◆ **Provided text**

Canyonville Bible Academy v. Lobemaster, 108 Ill. App. 2d 318 (1969)

May 8, 1969 · Illinois Appellate Court · Gen. No. 11,063
108 Ill. App. 2d 318

Canyonville Bible Academy, Plaintiff-Appellant, v. Louis M. Lobemaster and Bernice Lobemaster, Defendants-Appellees.

Gen. No. 11,063.

Fourth District.

May 8, 1969.

*319Robert F. Quinn, of Wood River, Thompson, Mitchell, Douglas & Neill, and Fred E. Arnold, of St. Louis, Missouri, for appellant.

Phillip A. Theis and William W. Schooley, of Granite City, for appellee.

TRAPP, P. J.

Plaintiff, Canyonville Bible Academy, a corporation, appeals from a judgment that plaintiff take nothing by its suit upon a promissory note executed by the defendants, Louis M. Lobemaster and Bernice Lobemaster.

On February 18, 1964, defendants executed a promissory note in the sum of $12,694.22, payable to the order of Lobmaster Trailer Sales, Inc., in 84 monthly installments of $151.13, commencing March 20,1964. The note was endorsed by the corporate payee to Jefferson Bank and Trust Company of St. Louis, Missouri, (hereinafter referred to as the Bank), on February 20, 1964, which was prior to the due date of the first installment payment.

Default was subsequently made as to the installment due April 20, 1965. On June 16, 1966, the Bank assigned all right, title and interest in the note to plaintiff.

No question is raised by the defendants as to the following: (1) the validity of their signatures, (2) the acquisition of the note by the Bank prior to the date of the first installment payment, for value and in good faith in the regular course of business, and (3) the actual assignment of the note by the Bank to plaintiff on June 16,1966.

The defenses asserted arise from certain collateral facts. The original payee of the note, Lobmaster Trailer Sales, Inc., was owned and operated by one Samuel D. Lobmaster who made a practice of discounting notes representing trailer sales with the Bank. Several years before the transaction in question Samuel D. Lobmaster, *320by written instrument dated February 27, 1960, personally guaranteed payment as they might mature of all loans discounted by Lobmaster Trailer Sales, Inc., with the Bank. Additionally, on or about December 30, 1963, at the insistence of the Bank, Samuel D. Lobmaster procured a life insurance policy with Prudential Life Insurance Company in the amount of $200,000 upon his own life for additional security upon transactions which he had personally guaranteed to the Bank. On December 30, 1963, Samuel D. Lobmaster also assigned the policy to the Bank as collateral. The life insurance policy contained the following “Beneficiary Provision”:

“If this Policy matures by death, the proceeds shall be payable in one sum to Jefferson Bank and Trust Company, a Corporation, of St. Louis, Missouri, its successors or assigns, beneficiary, creditor of the insured, as its interest may appear, and the balance of the proceeds, if any, to Canyonville Bible Academy, of Canyonville, Oregon, beneficiary, or, if said Academy is not in existence, to the Estate of the insured.”
“It is agreed that a sworn statement submitted to the company by a creditor beneficiary, its successors or assigns, after the death of the insured as to the amount of its claim against the insured at the time of the insured’s death shall be binding upon such beneficiary, its successors or assigns, and payment made in accordance with such statement shall discharge the company from all liability as to such payment.”

◆ **List of tasks**
1. According to the Canyonville Bible Academy opinion, why did Samuel D. Lobmaster take out the $200,000 life insurance policy on his own life?
2. Translate this sentence from the Canyonville Bible Academy opinion into Spanish: "Default was subsequently made as to the installment due April 20, 1965."
3. Answer from the Canyonville Bible Academy opinion:
(a) What was the sum of the promissory note the defendants executed?
(b) On what date did the Bank assign the note to the plaintiff?
(c) With which company was the life insurance policy procured?

◆ **Supplied material**
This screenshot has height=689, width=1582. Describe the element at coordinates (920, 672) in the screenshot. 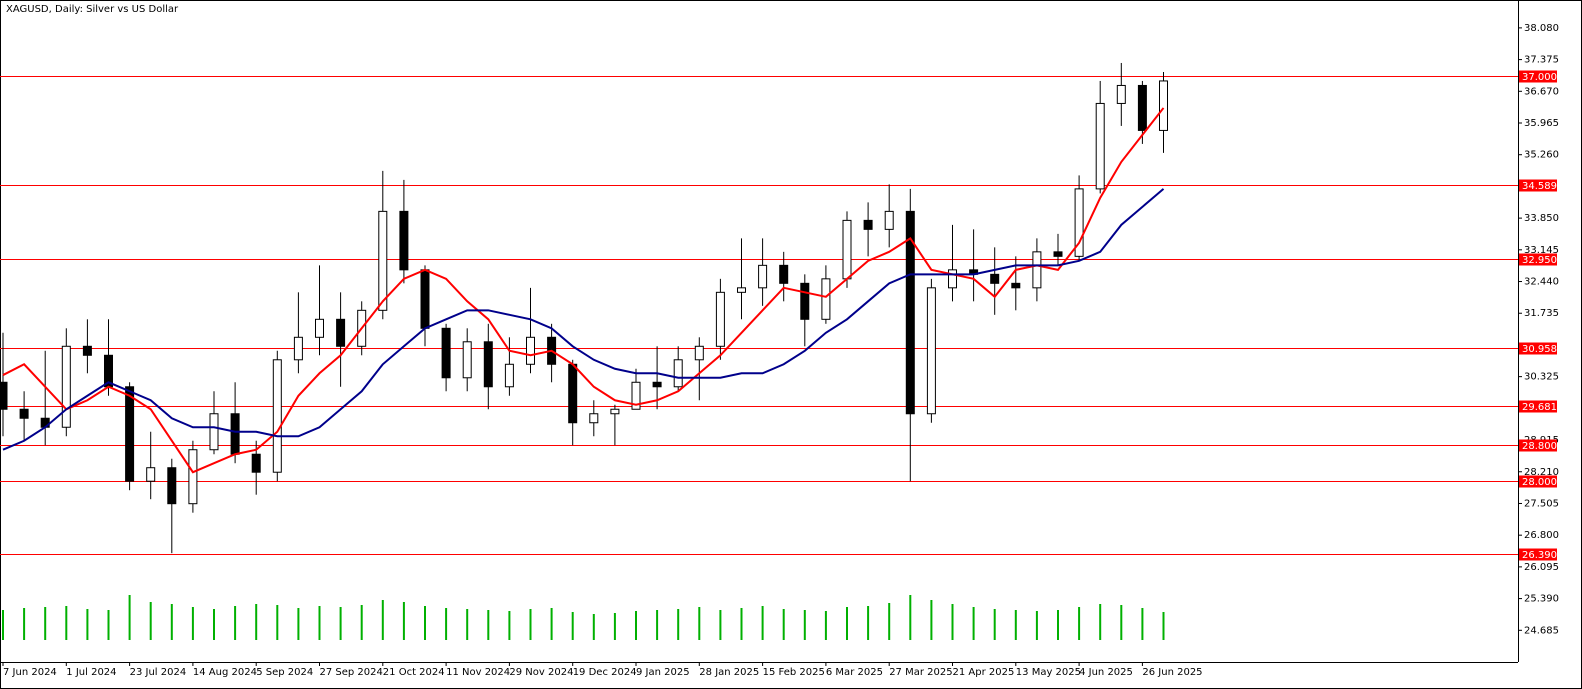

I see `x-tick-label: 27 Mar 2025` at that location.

◆ **Solutions**
1. He took out the policy because the Bank insisted on it. It served as additional security for the transactions he had personally guaranteed to the Bank.

2. Posteriormente se incurrió en incumplimiento respecto de la cuota con vencimiento el 20 de abril de 1965.

3.
(a) $12,694.22
(b) June 16, 1966
(c) Prudential Life Insurance Company